Fascismo

O culto à morte (Por Durval Ângelo)

No Brasil 247

Estarrecido, assisti às cenas da manifestação do último sábado na típica cidade sulista norte-americana Charlottesville. Inspirados pela Ku Klux Klan, ultraconservadores gritavam a “supremacia branca”. De cunho racista, o ato explicitou também o nacionalismo exacerbado, a violência e a intolerância: elementos que, amparados na política, embalaram o nazifascismo na Europa nas décadas de 20 e 30, levando à tragédia da Segunda Guerra Mundial, com 60 milhões de mortos.

O ocorrido em Charlottesville não foi um episódio isolado, mas a expressão de um movimento que se alastra pelo mundo: o neonazismo. Não muito diferente do passado, ele caracteriza-se pelo imperialismo, pelo autoritarismo, pelo ódio étnico, racial e de classes, pelo desprezo às minorias, às diferenças e aos vulneráveis, bem como pela “indústria da morte”. Tal movimento foi decisivo na vitória de Trump nos EUA, o que explica a posição titubeante do presidente frente ao conflito.

Não é preciso ir longe para comprovar a volta ao passado. Como já disseram alguns, “Charlottesville é aqui”. Basta ver o que tem sido feito de nossa democracia, sempre a primeira vítima do nazifascismo. Se Hitler fechou o Parlamento e extinguiu os partidos políticos – inclusive a social-democracia que o apoiava –, aqui, uma presidente eleita foi alijada do cargo, e o governo ilegítimo compra descaradamente o apoio do Congresso. Tudo isso diante de uma população controlada pela propaganda, que encobre a real motivação do golpe patrocinado pelo imperialismo norte-americano.

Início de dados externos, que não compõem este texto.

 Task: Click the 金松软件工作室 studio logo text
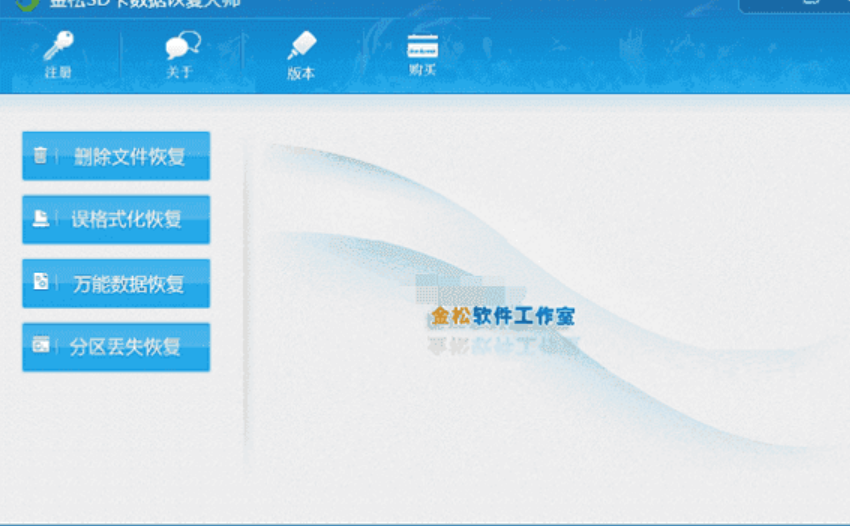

Agora, a criatura ameaça devorar o criador. A social-democracia brasileira, com o PSDB e seus satélites, está sendo engolida pela ultradireita fundamentalista. Na disputa com Lula, emerge Bolsonaro, que, como Hitler, fala em nome da pátria, da família e das tradições, em um abismo entre o discurso e a prática. Com frases como “o erro da ditadura foi torturar, e não matar”, incorpora o neonazismo brasileiro e empolga setores desesperançados de nossa população. Confrontos e linchamentos são somente algumas expressões desse “culto à morte”. No Rio de Janeiro, recentemente, um refugiado sírio foi brutalmente agredido por ambulantes, aos gritos de “saia do meu país”.

Ao refletir sobre o nazismo, em “Origens do Totalitarismo”, a filósofa Hannah Arendt alerta: “A desvairada fabricação em massa de cadáveres vivos, o incentivo e, o que é mais importante, o silencioso consentimento a tais condições sem precedentes resultam daqueles eventos que, num período de desintegração política, súbita e inesperadamente tornaram centenas de milhares de seres humanos apátridas, desterrados, proscritos e indesejados, enquanto o desemprego tornava milhões de outros economicamente supérfluos e socialmente onerosos. Por sua vez, isso só pôde acontecer porque os direitos do homem, apenas formulados, mas nunca filosoficamente estabelecidos, apenas proclamados, mas nunca politicamente garantidos, perderam, em sua forma tradicional, toda a validade”.

Qualquer semelhança não é mera coincidência.